Du Qian is a fictional character in Water Margin, one of the Four Great Classical Novels in Chinese literature. Nicknamed "Touching the Sky", he ranks 83rd among the 108 Stars of Destiny and 47th among the 72 Earthly Fiends.

Background
When Liangshan Marsh is first mentioned in Water Margin, it is occupied by bandits led by Wang Lun, Du Qian and Song Wan. Before coming to this water-locked place, Wang and Du apparently had been drifting around together and were once sheltered by the nobleman Chai Jin. After setting up a stronghold at Liangshan, they expand their band to about 800 men.
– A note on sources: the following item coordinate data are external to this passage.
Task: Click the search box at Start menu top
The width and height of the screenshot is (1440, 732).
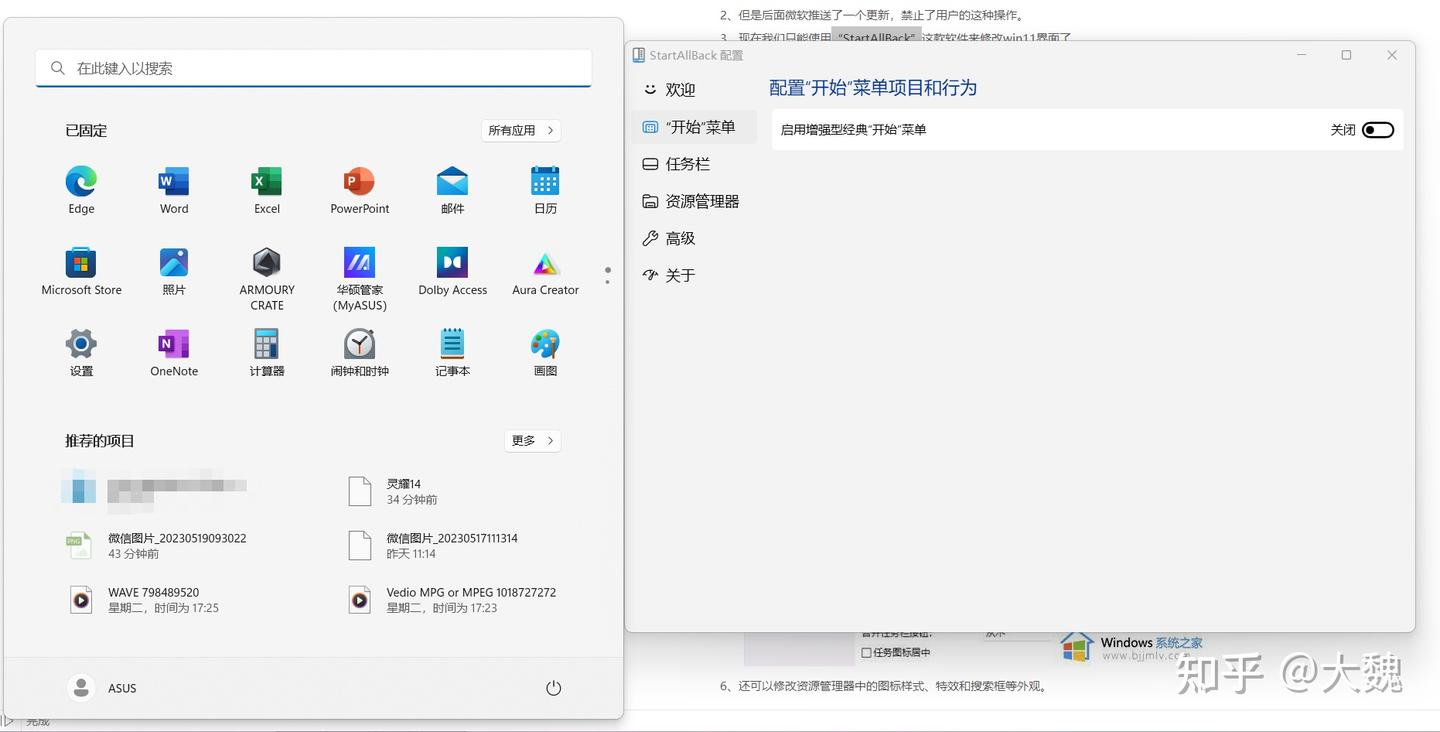Action: point(313,68)
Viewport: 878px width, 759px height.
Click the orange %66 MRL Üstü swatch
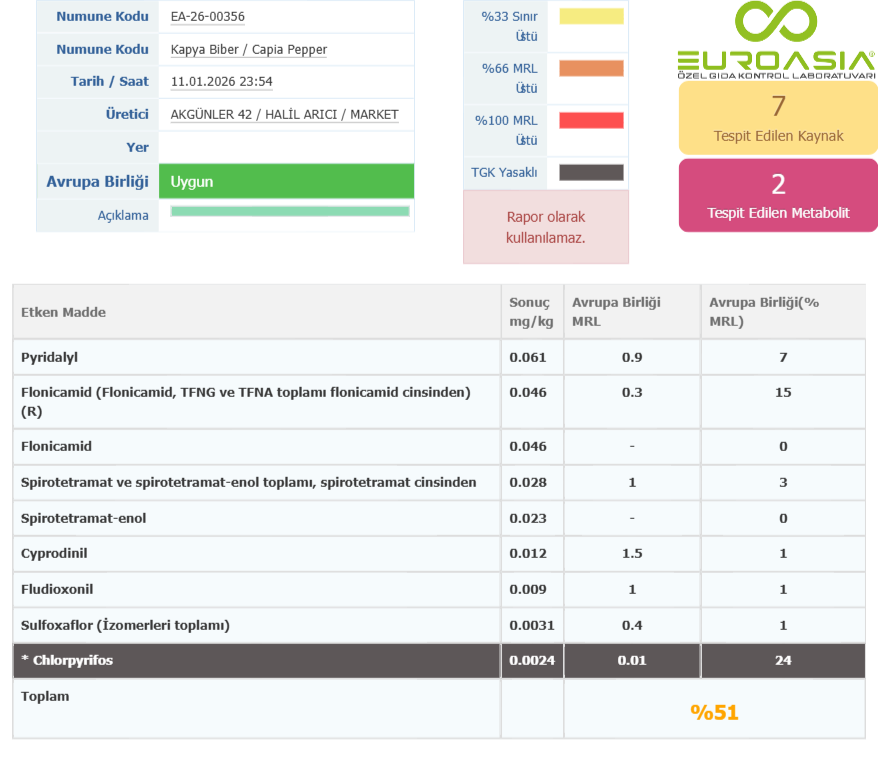(591, 68)
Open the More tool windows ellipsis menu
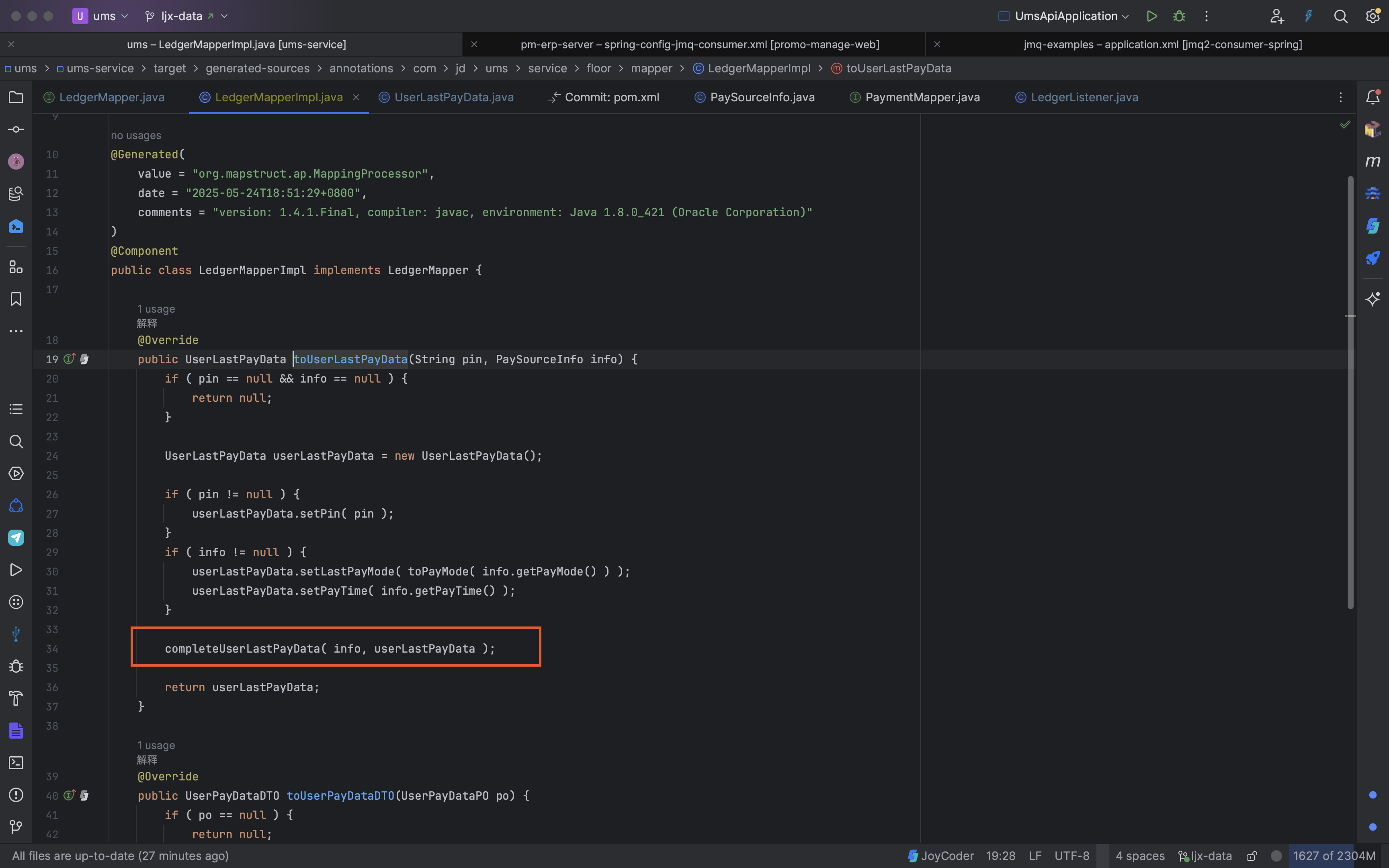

Wang Lun takes the place of chief, with Du Qian as his top assistant. Song Wan subsequently joins them and takes the third position.
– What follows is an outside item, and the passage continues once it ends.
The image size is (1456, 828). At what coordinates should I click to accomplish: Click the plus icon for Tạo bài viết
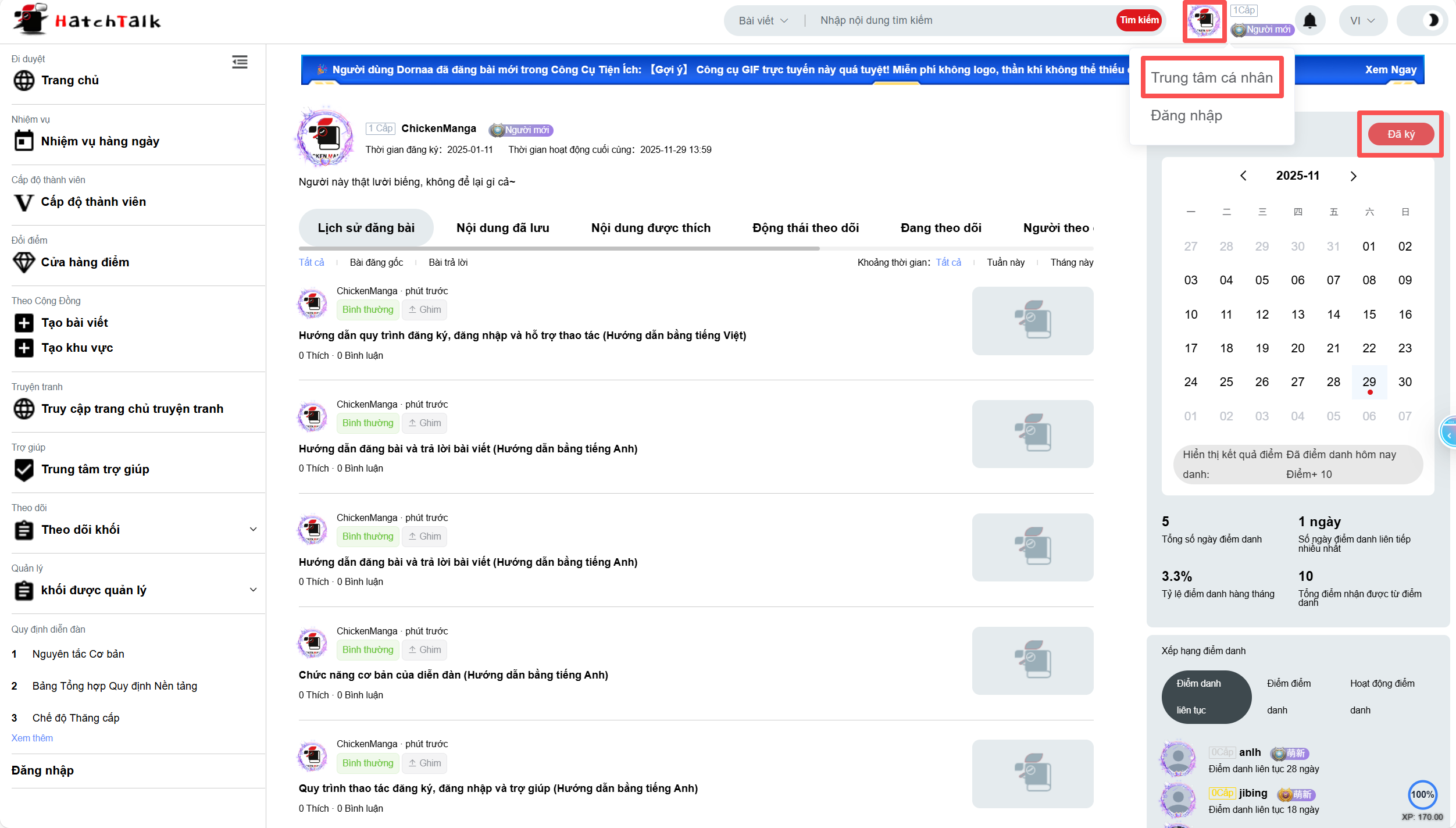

Lin Chong joins Liangshan 
Du Qian, along with Wang Lun and Song Wan, is first mentioned when the nobleman Chai Jin suggests to the former imperial troops instructor Lin Chong, who has killed three men sent by Grand Marshal Gao Qiu to murder him in Cangzhou, that he could take refuge in Liangshan. However, when Lin Chong arrives at the stronghold, Wang Lun is worried that Lin, a good fighter, would usurp his place. He tries to send him away with gifts and excuses. But Du Qian, Song Wan and Zhu Gui, who runs an outlying inn which acts as a lookout for Liangshan, pleads on Lin's behalf. Wang Lun eventually allows Lin Chong to stay but keeps him at a low position.

Chao Gai becomes chief
Later Chao Gai and his six robber friends, wanted for hijacking valuables in transportation to Grand Tutor Cai Jing in the imperial capital Dongjing, seek refuge in Liangshan. Again, Wang Lun fears that the group would pose a threat and tries to send them away with gifts and excuses. Wu Yong instigates the disgruntled Lin Chong to kill Wang. Du Qian, Song Wan and Zhu Gui are restrained by the others from interfering. Knowing that they are no match for the group, the three passively witness Wang being killed. They then transfer their loyalty to Chao, accepting him as Liangshan's chief. However, they are relegated to the last three positions.

Campaigns and death
Du Qian is appointed as one of the leaders of the Liangshan infantry after the 108 Stars of Destiny came together in what is called the Grand Assembly. He participates in the campaigns against the Liao invaders and rebel forces in Song territory following amnesty from Emperor Huizong for Liangshan.

In the battle of Qingxi County (清溪縣; present-day Chun'an County, Zhejiang) in the campaign against Fang La, Du Qian is trampled to death by the enemy cavalry. After the campaign ended, he is conferred the posthumous title of "Righteous Gentleman of Integrity" (義節郎).